Social media doesn't change identity politics -- the consequences of which, as we've seen, can be bad. But they can also be good -- and social media can open new access and add extra transparency to the political process. It can reflect our identity in a more genuine, less manufactured way.
Internet. It's the new television. DIY style.
In 2008, Obama for America hired Facebook co-creator Chris Hughes to help design the social networking structure and new media strategy that would win the general election. "Their use of social networks will guide the way for future campaigns," Hillary Clinton Campaign Internet Director Peter Daou told the New York Times last July.
The campaigns coincided with a nation inspired to create our own celebratory social media content -- from across the country to Washington DC.
Artist Shepard Fairey -- noted for his street work, creative dissidence, and common-ground style -- designed an iconic campaign portrait image that has come to symbolize a new face of progressive change for America.
The craze has even come to allow you to create your own Fairey-style portrait and fully immerse yourself in an identity piece that's shaping our culture. And he hit the streets of DC with campaign charm that takes the day.

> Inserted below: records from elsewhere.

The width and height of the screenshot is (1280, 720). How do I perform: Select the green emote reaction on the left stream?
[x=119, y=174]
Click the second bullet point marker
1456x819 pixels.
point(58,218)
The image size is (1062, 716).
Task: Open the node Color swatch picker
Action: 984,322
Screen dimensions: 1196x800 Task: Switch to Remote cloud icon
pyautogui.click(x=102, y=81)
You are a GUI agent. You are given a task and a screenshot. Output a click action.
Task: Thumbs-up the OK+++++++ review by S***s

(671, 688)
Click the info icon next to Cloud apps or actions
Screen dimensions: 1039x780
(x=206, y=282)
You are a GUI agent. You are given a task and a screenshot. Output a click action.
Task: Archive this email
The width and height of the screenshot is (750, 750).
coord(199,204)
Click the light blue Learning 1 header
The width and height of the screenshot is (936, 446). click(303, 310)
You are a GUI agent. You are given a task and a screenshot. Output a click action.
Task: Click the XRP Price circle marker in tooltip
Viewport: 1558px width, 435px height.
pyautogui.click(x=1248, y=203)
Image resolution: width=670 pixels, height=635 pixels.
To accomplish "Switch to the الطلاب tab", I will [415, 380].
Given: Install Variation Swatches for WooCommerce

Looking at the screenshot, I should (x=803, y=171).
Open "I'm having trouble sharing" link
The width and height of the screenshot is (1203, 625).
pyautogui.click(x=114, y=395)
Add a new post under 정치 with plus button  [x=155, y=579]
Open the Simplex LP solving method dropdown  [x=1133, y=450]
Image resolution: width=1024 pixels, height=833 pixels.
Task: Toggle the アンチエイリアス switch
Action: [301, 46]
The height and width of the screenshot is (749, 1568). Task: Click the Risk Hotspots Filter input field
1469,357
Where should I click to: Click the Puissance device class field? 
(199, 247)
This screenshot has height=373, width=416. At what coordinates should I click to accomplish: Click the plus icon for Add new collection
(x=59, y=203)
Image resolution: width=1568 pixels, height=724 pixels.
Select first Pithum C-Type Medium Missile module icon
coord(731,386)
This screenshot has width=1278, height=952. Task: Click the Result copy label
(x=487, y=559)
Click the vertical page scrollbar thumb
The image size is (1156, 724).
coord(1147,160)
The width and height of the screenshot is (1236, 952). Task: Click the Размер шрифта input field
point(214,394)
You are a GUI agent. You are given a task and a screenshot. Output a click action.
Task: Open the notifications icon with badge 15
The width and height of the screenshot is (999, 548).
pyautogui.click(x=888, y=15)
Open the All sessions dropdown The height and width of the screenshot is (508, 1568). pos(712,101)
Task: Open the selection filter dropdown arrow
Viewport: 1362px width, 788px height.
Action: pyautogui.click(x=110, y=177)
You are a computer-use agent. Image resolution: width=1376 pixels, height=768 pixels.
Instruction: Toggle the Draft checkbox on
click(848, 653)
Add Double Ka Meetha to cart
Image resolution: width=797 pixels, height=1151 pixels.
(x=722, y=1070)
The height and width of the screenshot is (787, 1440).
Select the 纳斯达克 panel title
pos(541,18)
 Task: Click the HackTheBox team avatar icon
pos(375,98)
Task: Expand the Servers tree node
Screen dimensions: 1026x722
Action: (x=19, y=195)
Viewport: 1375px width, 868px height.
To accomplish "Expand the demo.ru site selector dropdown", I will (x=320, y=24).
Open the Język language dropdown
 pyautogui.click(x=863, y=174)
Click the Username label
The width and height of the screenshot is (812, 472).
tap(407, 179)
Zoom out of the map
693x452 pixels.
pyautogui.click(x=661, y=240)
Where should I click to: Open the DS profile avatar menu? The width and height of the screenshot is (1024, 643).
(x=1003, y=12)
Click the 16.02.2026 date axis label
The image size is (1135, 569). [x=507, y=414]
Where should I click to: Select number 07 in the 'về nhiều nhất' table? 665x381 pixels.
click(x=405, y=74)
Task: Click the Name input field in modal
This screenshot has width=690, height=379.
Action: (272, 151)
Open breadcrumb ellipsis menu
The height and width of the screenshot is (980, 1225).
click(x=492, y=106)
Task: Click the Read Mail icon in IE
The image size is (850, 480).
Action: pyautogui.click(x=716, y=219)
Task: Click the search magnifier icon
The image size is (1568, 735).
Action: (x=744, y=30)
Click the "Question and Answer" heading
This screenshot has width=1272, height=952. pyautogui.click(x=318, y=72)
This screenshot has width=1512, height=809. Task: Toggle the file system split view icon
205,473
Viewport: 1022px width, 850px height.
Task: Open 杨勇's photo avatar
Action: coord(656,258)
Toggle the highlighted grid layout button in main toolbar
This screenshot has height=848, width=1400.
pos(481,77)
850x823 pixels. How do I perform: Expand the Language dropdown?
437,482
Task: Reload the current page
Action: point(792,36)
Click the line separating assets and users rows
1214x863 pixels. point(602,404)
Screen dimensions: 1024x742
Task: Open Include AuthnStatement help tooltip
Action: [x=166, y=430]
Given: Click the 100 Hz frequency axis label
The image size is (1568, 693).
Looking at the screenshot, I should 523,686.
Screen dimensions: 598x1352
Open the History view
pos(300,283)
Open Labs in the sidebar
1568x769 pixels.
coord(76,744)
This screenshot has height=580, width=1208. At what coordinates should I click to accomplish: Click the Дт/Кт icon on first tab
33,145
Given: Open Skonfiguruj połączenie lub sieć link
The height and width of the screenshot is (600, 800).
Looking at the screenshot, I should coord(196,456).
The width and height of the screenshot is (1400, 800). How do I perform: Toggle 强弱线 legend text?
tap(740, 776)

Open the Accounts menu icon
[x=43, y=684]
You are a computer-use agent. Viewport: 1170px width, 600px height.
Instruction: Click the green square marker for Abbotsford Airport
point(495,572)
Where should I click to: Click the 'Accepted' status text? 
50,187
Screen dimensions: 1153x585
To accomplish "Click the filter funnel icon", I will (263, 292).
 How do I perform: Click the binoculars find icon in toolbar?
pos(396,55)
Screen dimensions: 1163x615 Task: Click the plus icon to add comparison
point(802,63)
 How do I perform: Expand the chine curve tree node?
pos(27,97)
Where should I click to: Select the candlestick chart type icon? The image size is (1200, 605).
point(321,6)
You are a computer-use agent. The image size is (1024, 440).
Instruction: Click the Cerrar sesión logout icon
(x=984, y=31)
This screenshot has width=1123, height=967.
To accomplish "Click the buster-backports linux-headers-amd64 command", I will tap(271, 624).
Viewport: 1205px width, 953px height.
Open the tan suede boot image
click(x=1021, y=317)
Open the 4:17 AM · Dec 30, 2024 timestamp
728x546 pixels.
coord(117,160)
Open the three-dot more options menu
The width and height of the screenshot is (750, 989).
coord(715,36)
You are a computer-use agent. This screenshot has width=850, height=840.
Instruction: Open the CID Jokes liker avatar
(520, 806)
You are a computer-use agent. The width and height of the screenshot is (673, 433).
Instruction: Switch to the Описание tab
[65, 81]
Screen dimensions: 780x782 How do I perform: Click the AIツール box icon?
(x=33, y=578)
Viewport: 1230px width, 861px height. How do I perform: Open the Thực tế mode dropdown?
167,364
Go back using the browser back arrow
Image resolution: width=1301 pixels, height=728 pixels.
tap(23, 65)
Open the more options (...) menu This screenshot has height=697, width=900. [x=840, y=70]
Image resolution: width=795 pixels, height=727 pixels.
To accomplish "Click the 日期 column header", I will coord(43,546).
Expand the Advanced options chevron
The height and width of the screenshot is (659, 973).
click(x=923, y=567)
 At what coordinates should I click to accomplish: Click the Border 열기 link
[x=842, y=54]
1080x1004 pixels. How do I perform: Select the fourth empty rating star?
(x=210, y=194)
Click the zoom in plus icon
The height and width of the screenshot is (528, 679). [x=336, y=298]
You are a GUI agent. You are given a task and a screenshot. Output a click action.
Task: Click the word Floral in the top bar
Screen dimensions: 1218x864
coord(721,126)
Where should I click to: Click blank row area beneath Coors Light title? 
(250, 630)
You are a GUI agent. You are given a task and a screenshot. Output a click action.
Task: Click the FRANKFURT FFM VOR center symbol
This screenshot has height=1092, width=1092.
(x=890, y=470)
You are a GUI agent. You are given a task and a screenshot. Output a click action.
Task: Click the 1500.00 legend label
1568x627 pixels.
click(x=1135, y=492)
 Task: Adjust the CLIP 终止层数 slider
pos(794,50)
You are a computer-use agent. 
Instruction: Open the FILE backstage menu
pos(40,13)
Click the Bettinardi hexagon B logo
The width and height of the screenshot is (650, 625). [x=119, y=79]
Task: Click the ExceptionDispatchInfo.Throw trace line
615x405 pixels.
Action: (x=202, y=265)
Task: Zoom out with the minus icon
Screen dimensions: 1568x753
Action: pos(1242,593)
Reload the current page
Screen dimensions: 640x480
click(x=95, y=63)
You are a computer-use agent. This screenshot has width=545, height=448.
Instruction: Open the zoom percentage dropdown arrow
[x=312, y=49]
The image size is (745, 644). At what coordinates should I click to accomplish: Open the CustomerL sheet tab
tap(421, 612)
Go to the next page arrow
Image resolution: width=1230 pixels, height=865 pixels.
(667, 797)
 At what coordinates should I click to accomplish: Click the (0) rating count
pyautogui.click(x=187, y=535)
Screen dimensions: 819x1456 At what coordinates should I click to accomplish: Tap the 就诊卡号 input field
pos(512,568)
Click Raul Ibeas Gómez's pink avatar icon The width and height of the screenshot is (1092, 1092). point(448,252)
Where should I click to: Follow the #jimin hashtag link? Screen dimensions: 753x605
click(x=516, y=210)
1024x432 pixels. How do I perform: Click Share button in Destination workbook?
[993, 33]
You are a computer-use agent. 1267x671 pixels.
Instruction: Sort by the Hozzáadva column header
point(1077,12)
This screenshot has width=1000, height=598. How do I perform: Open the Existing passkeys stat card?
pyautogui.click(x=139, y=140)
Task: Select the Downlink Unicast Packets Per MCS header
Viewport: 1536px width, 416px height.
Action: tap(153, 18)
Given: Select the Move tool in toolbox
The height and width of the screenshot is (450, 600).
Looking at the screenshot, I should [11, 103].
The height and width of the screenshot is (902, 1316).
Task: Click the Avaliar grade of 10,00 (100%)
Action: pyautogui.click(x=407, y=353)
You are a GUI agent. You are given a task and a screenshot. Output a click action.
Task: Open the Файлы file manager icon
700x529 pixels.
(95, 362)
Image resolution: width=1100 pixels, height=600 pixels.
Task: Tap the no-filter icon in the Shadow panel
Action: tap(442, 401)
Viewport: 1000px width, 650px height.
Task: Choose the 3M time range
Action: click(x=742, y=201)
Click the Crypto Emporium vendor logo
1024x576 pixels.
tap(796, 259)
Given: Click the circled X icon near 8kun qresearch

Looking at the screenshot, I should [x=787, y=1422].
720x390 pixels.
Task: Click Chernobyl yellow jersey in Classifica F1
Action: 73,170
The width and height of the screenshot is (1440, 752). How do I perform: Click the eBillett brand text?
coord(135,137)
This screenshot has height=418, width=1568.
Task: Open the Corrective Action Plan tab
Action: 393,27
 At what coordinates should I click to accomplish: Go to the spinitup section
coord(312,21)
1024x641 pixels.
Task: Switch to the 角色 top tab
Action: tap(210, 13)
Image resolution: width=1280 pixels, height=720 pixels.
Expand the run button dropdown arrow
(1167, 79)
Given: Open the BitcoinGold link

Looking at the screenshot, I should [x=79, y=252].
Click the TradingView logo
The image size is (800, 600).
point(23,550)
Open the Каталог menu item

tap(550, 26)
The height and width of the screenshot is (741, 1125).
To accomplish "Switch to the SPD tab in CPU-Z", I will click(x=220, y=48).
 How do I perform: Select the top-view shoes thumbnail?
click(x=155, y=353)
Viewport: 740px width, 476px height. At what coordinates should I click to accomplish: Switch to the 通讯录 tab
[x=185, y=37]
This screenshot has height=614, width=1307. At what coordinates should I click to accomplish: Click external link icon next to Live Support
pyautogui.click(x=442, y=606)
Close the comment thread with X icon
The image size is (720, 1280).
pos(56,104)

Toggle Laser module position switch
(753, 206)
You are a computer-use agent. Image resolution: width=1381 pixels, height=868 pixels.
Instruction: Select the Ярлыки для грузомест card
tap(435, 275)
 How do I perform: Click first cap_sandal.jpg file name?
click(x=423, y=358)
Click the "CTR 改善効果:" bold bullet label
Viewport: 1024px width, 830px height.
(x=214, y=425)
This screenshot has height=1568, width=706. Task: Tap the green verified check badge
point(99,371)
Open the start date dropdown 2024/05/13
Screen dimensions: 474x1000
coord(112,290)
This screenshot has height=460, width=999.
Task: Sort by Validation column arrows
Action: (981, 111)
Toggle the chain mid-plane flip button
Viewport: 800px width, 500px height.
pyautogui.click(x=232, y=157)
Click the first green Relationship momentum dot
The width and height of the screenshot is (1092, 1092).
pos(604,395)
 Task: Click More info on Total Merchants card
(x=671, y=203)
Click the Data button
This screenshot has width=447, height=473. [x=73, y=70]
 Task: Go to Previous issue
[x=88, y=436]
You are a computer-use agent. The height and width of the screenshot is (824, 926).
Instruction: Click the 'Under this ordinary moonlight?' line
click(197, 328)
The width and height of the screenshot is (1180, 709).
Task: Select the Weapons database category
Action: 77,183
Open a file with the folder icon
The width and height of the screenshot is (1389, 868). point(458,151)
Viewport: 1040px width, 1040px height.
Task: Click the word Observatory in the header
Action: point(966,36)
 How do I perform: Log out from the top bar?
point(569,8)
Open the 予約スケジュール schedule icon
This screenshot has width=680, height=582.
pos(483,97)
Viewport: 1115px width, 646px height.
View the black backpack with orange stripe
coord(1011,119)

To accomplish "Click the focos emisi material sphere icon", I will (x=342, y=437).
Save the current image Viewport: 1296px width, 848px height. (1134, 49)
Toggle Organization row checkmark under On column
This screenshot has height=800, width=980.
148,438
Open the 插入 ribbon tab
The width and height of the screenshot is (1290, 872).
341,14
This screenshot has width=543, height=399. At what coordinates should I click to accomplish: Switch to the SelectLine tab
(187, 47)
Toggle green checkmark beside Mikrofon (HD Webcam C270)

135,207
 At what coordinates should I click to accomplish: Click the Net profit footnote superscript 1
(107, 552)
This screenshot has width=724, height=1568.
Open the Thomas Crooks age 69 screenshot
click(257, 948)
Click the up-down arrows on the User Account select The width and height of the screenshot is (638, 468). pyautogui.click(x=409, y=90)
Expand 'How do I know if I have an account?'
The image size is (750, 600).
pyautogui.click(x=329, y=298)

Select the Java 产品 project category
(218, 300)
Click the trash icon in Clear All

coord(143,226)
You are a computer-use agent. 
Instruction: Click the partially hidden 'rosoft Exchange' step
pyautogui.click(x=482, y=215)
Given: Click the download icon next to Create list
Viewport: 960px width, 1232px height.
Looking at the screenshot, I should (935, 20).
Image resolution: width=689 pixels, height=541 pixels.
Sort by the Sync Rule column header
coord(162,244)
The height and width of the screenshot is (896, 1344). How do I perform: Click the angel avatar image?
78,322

Thanks, Shepard.
Similar styles popped up during the election, like Warhol-style renderings of Obama -- which is ironic since the famous screen-print portrait series is seen as an attempt to deconstruct pop-culture icons and illustrate their manufactured reality.
And the artistic print that connected our streets to the Internet and back to politics is just a touch of the social media that helped to tip a change.
Months before the Democratic Primary was finally decided between Obama and Hillary Clinton in June, a chorus of musicians came together to produce the Yes We Can video that took off on YouTube. It soon spawned a fitting counterpart clip to balance McCain's campaign message: No, You Can't.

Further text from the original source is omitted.